We propose a new method for spatio-temporal modeling of ionosphere total electron content (TEC) using least squares support vector machine (LS-SVM). In the SVM model, dual programming is used to solve the system of equations. Therefore, large-scale problem solving with the SVM greatly increases computation time and decreases accuracy. To overcome these limitations, a LS-SVM method is proposed. This method uses simple linear equations to solve the system of equations. As a result, the complexity of the computational algorithm is reduced. In addition, the convergence speed and accuracy of the results increase. To evaluate the new method, observations of 30 GNSS stations in the central Europe are used. The observations are for 80 days from 2014, with different solar (F10.7) and geomagnetic activity (KP and DST) indices. The results of the LS-SVM model at three control stations are compared with the vertical TEC (VTEC) of the GPS and also with the VTEC of the SVM, NeQuick and global ionosphere map (GIM) models.
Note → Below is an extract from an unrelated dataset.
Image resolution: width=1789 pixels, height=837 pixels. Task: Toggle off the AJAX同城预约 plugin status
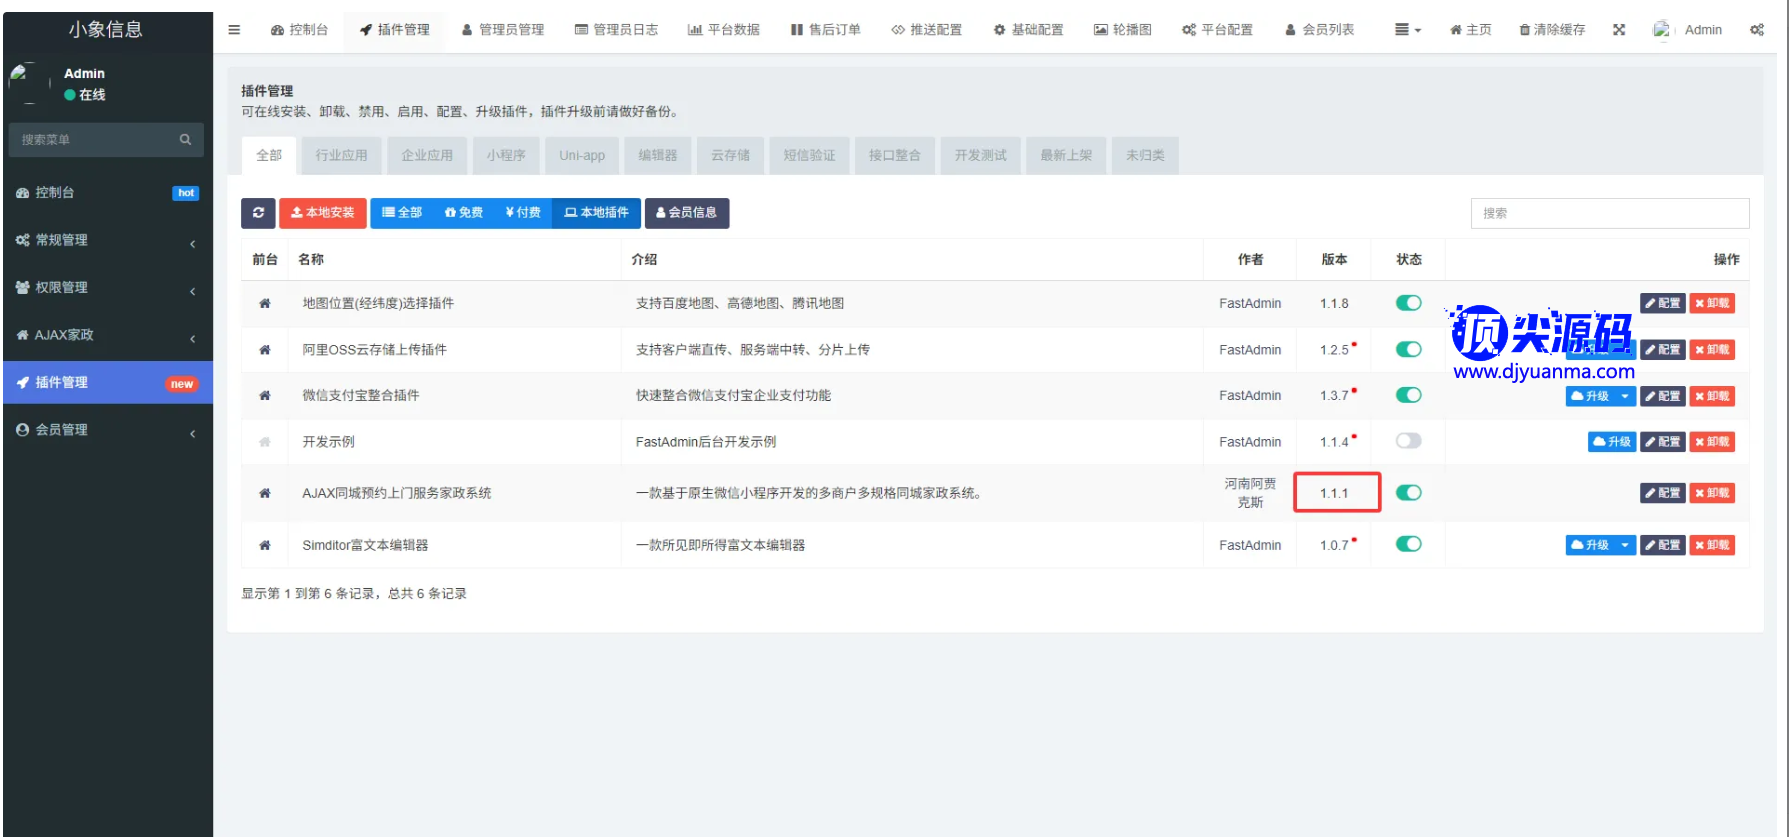click(x=1408, y=493)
On all days considered, the averaged RMSE of the LS-SVM, SVM, GIM and NeQuick models at the control stations are calculated as 2.45, 3.13, 4.61 and 7.48 TECU, respectively. In precise point positioning (PPP) analysis and at the high geomagnetic activity, the maximum RMSE of LS-SVM, SVM, GIM and NeQuick models are computed 52.34, 63.22, 70.21 and 79.55 mm, respectively. During periods of low geomagnetic activity, the RMSE of the LS-SVM model is lower than the other models. Seasonal error analysis of all 4 models shows that the LS-SVM model has less error in different seasons compared to the other models. The results also show that the proposed model has a higher speed and accuracy than the SVM, GIM and NeQuick. Therefore, it can be considered a regional model of the ionosphere in the European region.